Rita Rudner Quotes
Top 100 wise famous quotes and sayings by Rita Rudner
Rita Rudner Famous Quotes & Sayings
Discover top inspirational quotes from Rita Rudner on Wise Famous Quotes.
Individuality in dressing is not important to men. If they all look alike it means they haven't made a mistake.
There are different kinds of humor, some is sarcastic, some introspective. Introspective fit my personality better.
We've begun to long for the pitter-patter of little feet - so we bought a dog. Well, it's cheaper, and you get more feet.
I'm going to start water skiing someday ... as soon as I can separate it from being dragged by a boat.
Going out to eat is expensive. I was out at one restaurant and they didn't have prices on the menu. Just faces with different expressions of horror.
My father was never very friendly. When I was growing up, I thought the doorbell ringing was a signal to pretend you weren't home.
Men have an easier time buying bathing suits. Women have two types: depressing and more depressing. Men have two types: nerdy and not nerdy.
I love being married. It's so great to find that one special person you want to annoy for the rest of your life.

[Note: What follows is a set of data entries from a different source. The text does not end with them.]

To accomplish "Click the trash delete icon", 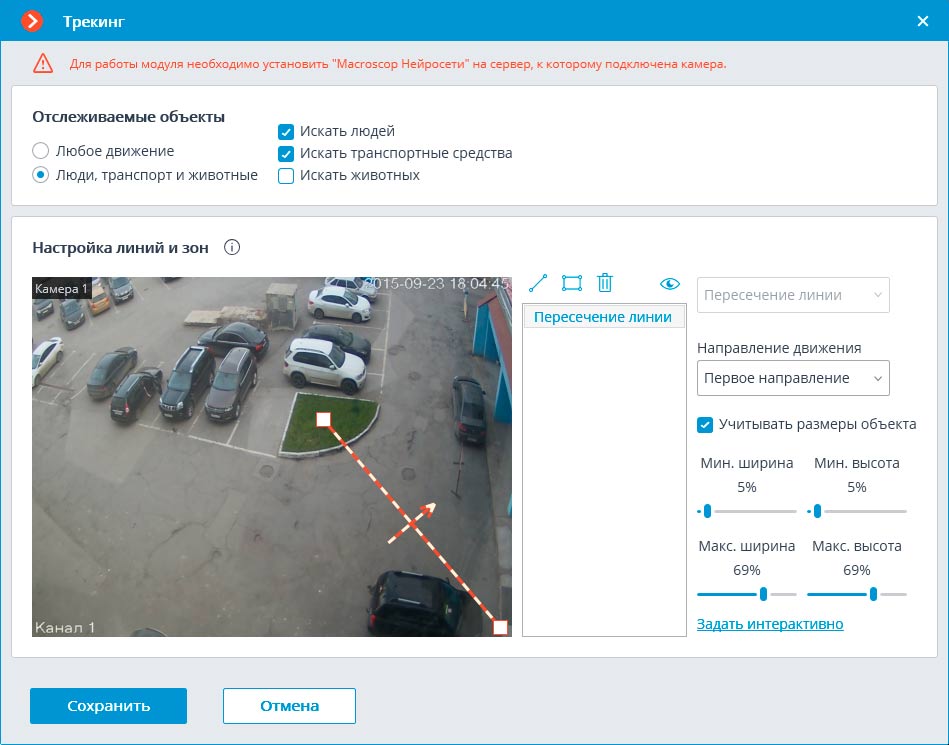I will point(605,283).
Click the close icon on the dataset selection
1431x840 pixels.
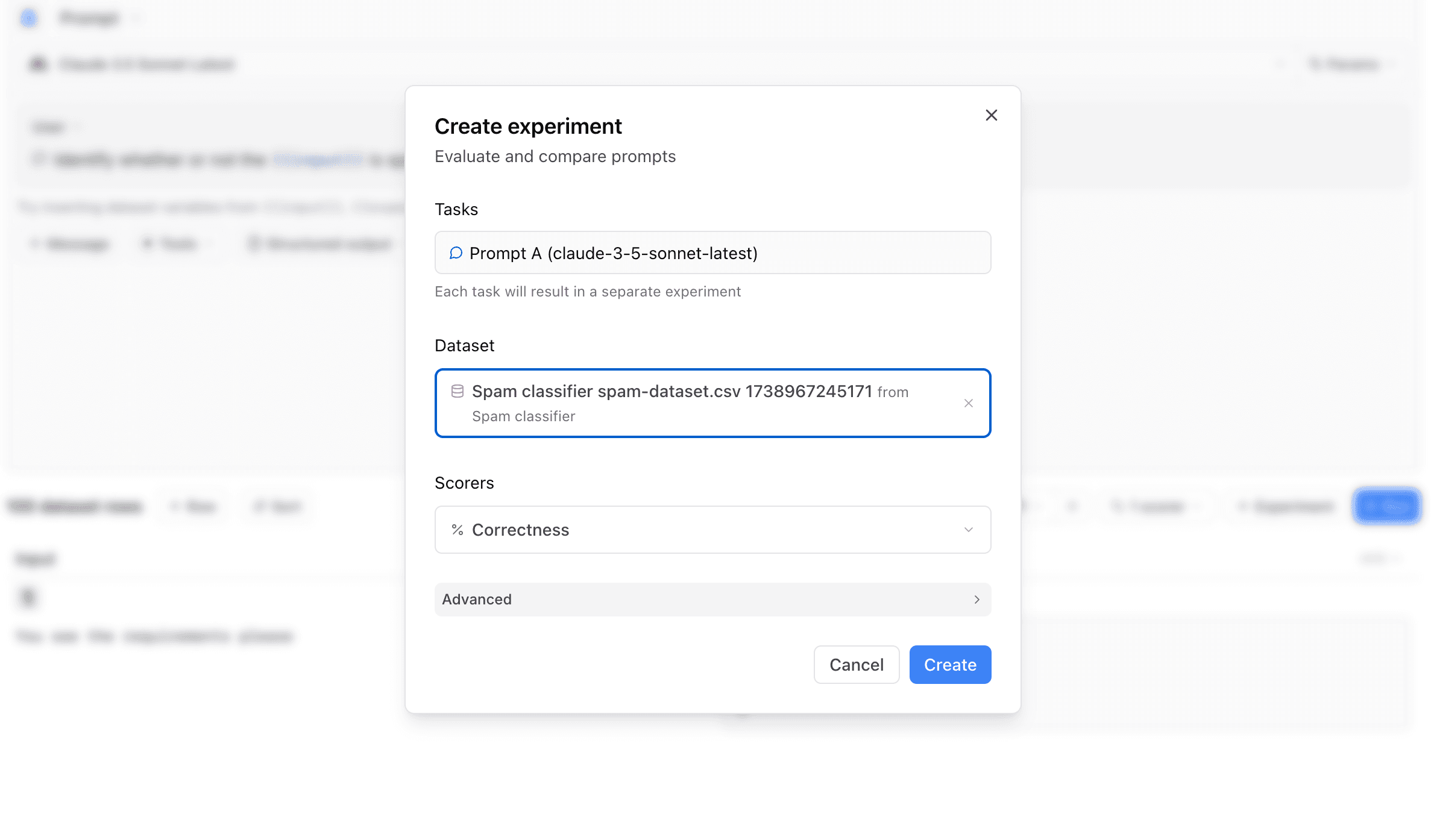coord(967,402)
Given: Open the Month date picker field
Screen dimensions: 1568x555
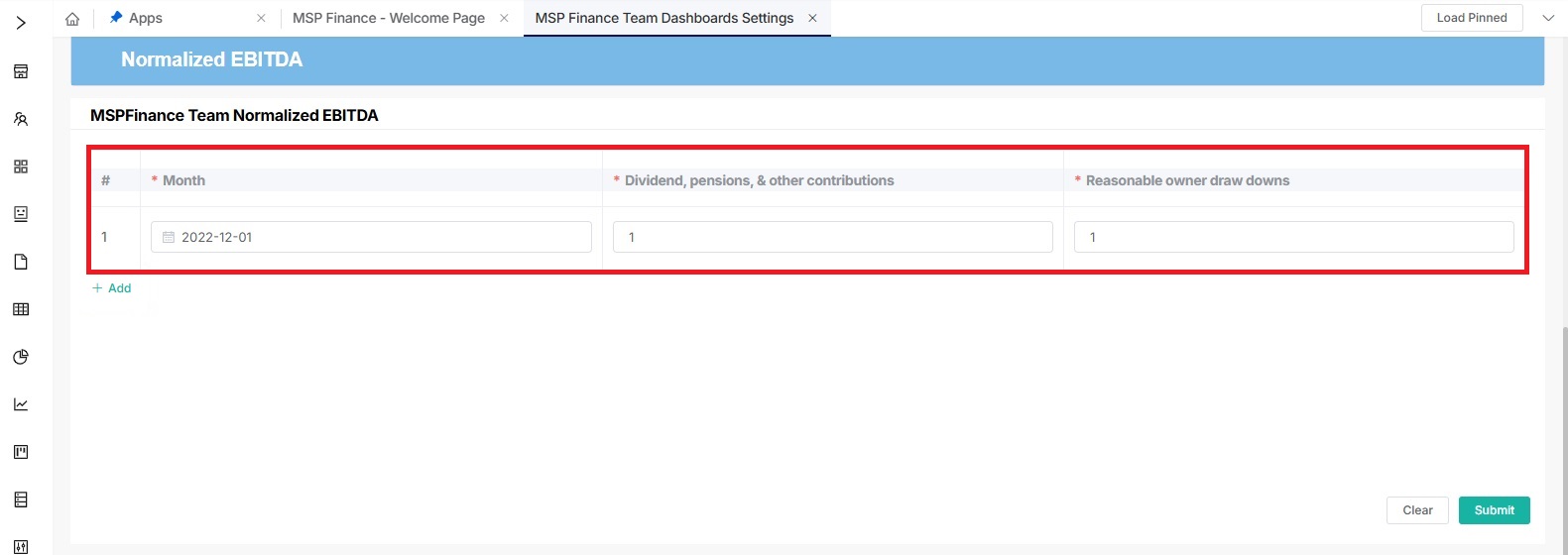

Men are very confident people. Even a sixty-year-old man with no arms thinks he could play in the Super Bowl if he had to.
Men are sensitive in strange ways. If a man has built a fire and the last log does not burn, he will take it personally.
I don't want to push the envelope. Let the envelope stay in the middle of the table. I'll just make you laugh.
Yes, I've now got this nice little apartment in New York, one of those L-shaped ones. Unfortunately, it's a lower case l.
I was going with someone for a few years, but we broke up. It was one of those things. He wanted to get married, and I didn't want him to.
Men love to be the first to read the newspaper in the morning. Not being the first is upsetting to their psyches.
How come when you mix water and flour together you get glue ... and then you add eggs and sugar and you get cake? Where does the glue go?
When I was a kid, I had two friends, and they were imaginary and they would only play with each other.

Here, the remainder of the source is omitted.